[WORK INSTRUCTIONS]: Quote the passage on doctrine and practical application word for word, between "All of the practical" and "in your life.", inclusive.

[PASSAGE TO READ]:
Because of the fact that doctrine is so divisive, should we really spend time in a study like this?  Should we, for the sake of getting along, shun the teaching of theology and doctrine for just what is called practical application?  After all, people need to know how to make their marriage work and how to raise their kids properly.  They need to know what God says about giving and how we as Christians are supposed to spend our money.  They need to know how to get along in a hostile world and how to do evangelism.  But all of these things, as important as they are, divorced from the bedrock of biblical Christian doctrine are nothing more than what is taught down at the Unitarian Universalist Church.   

 

All of the practical application for living a Christian life must spring from a mind that is soaked in biblical Christian doctrine.  If you do not understand the character of God and His ways then you are not going to understand the why of practical application.  This is why evangelistic pleas have morphed from look to Christ to basically you need God in your life.

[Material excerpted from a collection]
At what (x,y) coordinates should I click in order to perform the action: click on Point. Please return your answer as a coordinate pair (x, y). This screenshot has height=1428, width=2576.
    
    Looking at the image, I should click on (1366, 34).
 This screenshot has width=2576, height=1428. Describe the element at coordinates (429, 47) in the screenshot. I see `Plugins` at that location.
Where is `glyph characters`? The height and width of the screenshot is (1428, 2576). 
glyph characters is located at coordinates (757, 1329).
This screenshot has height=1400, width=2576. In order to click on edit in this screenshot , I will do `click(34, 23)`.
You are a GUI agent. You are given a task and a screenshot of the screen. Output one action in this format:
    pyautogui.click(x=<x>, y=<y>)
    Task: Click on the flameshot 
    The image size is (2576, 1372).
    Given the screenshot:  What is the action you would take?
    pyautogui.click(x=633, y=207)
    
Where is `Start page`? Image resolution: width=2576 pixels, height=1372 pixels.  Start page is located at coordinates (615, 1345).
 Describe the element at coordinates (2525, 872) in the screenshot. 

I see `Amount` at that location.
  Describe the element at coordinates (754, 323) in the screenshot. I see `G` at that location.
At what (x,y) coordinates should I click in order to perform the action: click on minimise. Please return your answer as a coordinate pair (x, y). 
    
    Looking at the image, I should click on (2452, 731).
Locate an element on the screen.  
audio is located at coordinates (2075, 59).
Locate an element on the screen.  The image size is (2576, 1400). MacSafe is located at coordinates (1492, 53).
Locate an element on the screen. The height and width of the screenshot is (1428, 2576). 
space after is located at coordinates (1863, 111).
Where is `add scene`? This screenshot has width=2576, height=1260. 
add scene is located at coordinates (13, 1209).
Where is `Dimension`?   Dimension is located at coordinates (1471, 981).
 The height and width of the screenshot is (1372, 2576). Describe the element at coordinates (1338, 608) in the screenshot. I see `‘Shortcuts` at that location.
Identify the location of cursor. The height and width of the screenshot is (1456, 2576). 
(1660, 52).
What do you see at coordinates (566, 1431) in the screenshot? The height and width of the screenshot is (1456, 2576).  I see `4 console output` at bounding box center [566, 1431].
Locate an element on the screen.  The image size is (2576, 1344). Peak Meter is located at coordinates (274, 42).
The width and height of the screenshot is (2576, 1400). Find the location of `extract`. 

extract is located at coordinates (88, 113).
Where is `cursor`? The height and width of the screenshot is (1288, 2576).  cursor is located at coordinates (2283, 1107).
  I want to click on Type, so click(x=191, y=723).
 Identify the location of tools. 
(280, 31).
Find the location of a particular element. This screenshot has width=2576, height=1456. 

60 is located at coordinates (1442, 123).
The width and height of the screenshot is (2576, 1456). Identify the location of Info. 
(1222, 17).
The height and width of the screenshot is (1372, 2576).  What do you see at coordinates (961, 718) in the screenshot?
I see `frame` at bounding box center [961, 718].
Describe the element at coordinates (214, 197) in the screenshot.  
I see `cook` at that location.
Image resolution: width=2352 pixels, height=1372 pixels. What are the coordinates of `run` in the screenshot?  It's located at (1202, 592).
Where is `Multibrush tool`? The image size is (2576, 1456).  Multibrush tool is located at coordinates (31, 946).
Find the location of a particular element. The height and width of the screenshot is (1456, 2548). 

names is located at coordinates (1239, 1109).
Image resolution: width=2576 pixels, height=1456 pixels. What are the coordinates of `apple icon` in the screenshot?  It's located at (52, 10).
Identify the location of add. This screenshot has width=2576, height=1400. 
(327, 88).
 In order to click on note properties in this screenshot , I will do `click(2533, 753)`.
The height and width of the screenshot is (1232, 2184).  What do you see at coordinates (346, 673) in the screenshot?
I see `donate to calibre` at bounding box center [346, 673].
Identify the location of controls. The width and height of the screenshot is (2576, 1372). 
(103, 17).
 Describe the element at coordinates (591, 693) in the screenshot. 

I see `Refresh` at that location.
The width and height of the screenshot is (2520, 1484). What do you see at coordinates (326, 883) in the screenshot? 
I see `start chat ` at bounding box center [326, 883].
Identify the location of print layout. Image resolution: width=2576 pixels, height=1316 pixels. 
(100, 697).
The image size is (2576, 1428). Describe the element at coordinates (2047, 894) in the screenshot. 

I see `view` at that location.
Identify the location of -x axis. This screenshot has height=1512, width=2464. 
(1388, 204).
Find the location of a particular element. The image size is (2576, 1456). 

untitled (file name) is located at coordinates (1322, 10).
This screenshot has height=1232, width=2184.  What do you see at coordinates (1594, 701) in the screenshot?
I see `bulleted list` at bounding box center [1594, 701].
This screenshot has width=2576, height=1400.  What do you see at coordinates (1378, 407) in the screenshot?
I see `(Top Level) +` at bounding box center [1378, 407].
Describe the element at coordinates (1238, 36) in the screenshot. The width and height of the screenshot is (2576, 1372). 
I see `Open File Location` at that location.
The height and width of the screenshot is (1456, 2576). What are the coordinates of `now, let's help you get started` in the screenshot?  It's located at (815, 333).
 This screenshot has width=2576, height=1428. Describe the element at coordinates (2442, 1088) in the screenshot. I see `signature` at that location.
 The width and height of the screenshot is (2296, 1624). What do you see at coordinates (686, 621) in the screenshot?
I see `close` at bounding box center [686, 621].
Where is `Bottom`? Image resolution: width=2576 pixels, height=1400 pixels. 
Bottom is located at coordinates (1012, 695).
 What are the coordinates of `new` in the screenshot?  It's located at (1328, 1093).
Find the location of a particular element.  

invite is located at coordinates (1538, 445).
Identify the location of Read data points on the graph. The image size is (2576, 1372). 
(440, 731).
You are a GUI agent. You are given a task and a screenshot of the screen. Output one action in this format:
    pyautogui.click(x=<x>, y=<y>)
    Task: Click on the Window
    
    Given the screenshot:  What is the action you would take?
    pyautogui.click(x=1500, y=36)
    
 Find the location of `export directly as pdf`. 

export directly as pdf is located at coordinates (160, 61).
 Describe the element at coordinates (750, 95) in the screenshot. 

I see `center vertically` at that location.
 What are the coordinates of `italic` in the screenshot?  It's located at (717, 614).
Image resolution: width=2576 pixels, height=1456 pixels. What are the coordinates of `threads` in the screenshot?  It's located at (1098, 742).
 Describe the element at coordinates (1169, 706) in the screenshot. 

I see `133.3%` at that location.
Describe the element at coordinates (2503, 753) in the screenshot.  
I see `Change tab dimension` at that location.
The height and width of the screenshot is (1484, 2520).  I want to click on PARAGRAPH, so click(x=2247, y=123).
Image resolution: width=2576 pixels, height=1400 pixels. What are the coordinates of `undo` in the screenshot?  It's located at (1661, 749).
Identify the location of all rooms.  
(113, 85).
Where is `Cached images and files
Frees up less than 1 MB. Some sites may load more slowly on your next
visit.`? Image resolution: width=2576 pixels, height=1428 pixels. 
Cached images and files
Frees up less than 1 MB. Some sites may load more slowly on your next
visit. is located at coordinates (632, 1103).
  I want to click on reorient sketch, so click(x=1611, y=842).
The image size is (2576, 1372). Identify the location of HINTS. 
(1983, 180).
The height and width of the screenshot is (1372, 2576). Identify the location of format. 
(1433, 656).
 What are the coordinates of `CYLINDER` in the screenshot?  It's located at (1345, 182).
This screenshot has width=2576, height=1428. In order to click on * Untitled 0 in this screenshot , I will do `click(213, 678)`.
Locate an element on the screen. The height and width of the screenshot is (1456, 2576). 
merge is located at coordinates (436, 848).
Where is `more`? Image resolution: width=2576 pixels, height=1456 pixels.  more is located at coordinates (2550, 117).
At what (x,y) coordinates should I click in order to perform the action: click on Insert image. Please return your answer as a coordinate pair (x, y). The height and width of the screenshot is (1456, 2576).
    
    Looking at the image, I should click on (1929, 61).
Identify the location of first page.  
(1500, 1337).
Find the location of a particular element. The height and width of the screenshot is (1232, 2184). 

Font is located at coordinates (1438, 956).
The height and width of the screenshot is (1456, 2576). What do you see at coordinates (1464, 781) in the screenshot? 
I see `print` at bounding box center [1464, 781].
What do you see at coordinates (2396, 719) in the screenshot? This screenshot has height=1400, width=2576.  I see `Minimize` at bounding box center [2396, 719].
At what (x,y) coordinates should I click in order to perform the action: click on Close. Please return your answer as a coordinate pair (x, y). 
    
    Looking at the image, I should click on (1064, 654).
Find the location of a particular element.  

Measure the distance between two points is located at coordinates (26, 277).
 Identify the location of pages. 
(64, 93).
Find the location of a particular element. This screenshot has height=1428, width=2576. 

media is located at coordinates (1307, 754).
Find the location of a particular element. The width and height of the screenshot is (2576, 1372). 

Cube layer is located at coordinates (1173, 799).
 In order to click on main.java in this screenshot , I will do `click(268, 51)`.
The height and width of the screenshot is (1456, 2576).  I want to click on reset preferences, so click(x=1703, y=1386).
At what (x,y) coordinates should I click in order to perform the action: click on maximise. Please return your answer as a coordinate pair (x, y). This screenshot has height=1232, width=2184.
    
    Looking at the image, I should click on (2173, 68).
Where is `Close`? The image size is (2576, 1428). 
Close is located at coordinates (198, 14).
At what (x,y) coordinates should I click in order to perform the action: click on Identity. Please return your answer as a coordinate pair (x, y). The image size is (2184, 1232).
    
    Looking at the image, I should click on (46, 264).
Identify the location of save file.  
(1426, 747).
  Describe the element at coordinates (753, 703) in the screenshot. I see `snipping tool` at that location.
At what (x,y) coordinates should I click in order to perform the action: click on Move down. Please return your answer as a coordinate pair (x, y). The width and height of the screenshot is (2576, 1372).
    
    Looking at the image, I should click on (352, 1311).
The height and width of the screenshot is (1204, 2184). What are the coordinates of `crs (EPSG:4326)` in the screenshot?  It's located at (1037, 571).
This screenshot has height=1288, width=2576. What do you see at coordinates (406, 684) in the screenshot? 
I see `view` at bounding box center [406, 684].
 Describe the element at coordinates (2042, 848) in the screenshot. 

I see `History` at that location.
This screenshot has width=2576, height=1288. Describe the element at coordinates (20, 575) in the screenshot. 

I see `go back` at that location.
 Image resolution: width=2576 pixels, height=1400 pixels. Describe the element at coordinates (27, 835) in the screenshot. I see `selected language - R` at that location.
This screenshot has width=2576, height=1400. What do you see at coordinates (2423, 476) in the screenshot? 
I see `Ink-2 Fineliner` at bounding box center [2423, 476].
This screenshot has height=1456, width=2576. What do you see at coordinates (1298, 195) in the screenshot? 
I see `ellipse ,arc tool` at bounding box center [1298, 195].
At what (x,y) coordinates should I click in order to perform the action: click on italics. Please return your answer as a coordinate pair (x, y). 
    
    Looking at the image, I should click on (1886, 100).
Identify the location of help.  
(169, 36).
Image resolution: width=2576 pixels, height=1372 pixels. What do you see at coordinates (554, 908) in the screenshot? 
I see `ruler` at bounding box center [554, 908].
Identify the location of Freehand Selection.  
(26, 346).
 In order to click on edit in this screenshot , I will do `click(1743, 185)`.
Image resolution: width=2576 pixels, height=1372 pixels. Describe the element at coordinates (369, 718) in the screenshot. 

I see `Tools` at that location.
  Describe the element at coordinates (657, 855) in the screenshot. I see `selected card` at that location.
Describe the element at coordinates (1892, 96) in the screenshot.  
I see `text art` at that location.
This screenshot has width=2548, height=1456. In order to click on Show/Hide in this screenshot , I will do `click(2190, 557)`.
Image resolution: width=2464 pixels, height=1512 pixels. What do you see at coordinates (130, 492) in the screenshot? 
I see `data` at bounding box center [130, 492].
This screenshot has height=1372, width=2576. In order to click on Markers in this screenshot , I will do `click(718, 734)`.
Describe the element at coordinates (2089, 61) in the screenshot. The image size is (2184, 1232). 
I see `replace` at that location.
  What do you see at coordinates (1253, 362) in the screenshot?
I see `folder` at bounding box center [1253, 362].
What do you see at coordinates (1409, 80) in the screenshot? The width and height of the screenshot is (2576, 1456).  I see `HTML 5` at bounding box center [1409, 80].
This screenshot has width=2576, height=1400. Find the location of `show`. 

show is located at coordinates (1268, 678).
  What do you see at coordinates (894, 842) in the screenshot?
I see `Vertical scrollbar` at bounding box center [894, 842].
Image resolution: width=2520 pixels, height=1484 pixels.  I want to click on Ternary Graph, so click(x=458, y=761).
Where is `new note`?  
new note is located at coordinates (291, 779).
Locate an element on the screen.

[SOLUTION FOR THIS EXERCISE]:
All of the practical application for living a Christian life must spring from a mind that is soaked in biblical Christian doctrine.  If you do not understand the character of God and His ways then you are not going to understand the why of practical application.  This is why evangelistic pleas have morphed from look to Christ to basically you need God in your life.